La sostenibile leggerezza del cinema

Un libro intervista sul grande maestro


di Elena Scerni


"Intervista a Mario Monicelli
La sostenibile leggerezza del cinema"

di Oriana Maerini e Mariano Sabatini
Prefazione di Walter Veltroni
Edizioni Scientifiche Italiane
93 pagine




“Tra la Lollo e la Loren chi era la più brava? Sicuramente la Lollo che non ha sposato un produttore e si è fatta da sola...”
Questa è una delle tante risposte argute, intelligenti, simpatiche e provocatorie del grande maestro Mario Monicelli che si trovano nel prezioso libro "Intervista a Mario Monicelli - La sostenibile leggerezza del cinema" di Oriana Maerini e Mariano Sabatini.
Chi meglio di Monicelli può raccontare, infatti, la stagione d’oro del nostro cinema?
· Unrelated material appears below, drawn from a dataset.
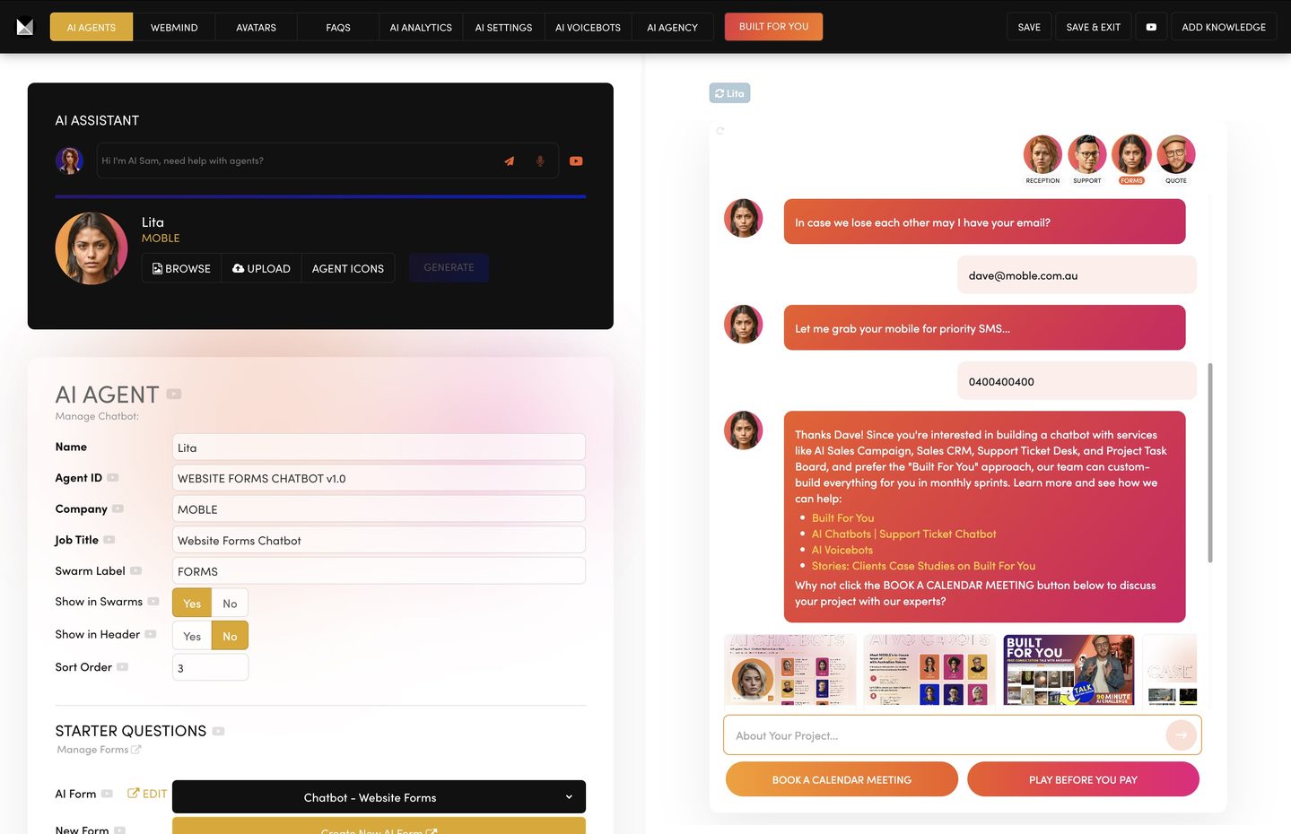
Task: Select the Support agent avatar
Action: pyautogui.click(x=1086, y=155)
In più di 60 anni di carriera il regista livornese ha attraversato diverse stagioni della cinematografia, giocando in alcune di esse un ruolo determinante: da quella del cinema di regime (in cui ha iniziato la sua attività professionale realizzando alcuni cortometraggi e frequentando come assistente i set di Augusto Genina e Mario Camerini) a quella del dopoguerra, caratterizzata dall’affermazione del neorealismo (dove si è fatto apprezzare come sceneggiatore) fino alla fortunata e controversa stagione della commedia “all’italiana” (di cui ha gettato le basi girando “I soliti ignoti” nel 58 e regalandoci alcuni capolavori: da “La grande guerra” a “I compagni” da “L’armata Brancaleone” a “Romanzo popolare”) La sua opera rappresenta un’esperienza unica nel panorama italiano anche perché difficilmente etichettabile. Oggi il giovane-vecchio, dall’alto dei suoi 89 anni compiuti, continua a “fare scuola” anche attraverso questo piccolo volume che è un condensato di sapienza, mai retorica espresso da un protagonista attendibile della vita italiana. Un libro che diverte, che sorprende e che si legge tutto d’un fiato. Arguto, profondo, cinico, sensibile, divertente, questi sono alcuni degli innumerevoli appellativi attribuiti nel corso della sua proficua e fortunata carriera al regista dell’indimenticabile “I soliti ignoti”: Tutte queste qualità ed altre ancora emergono da questa lunga, piacevolissima e articolata conversazione che gli autori Maerini e Sabatini hanno avuto il privilegio di scambiare con uno dei più grandi autori della commedia all’italiana. Il libro riporta, inoltre, un grande prefazione-omaggio al Maestro redatta da Walter Veltroni, cinefilo convinto e fan del Maestro. “Monicelli - scrive il sindaco di Roma - è soprattutto un abile descrittore dell’animo italico, dei “tipi”, delle virtù e di difetti di un popolo .” Veltroni confessa, poi, qual è il suo film preferito: un episodio tratto da “I nuovi mostri” che si intitola “Hostaria” : Tognazzi e Gassman, sbalestrati camerieri alle prese con un mitico “zuppone”.
In appendice al libro, inoltre c’è una imperdibile carellata di interviste a 19 grandi interpreti del nostro cinema, da Gassman alla Vitti da Prioietti fino a Pieraccioni che raccontano l’esperienza del loro rapporto privilegiato con Mario Monicelli.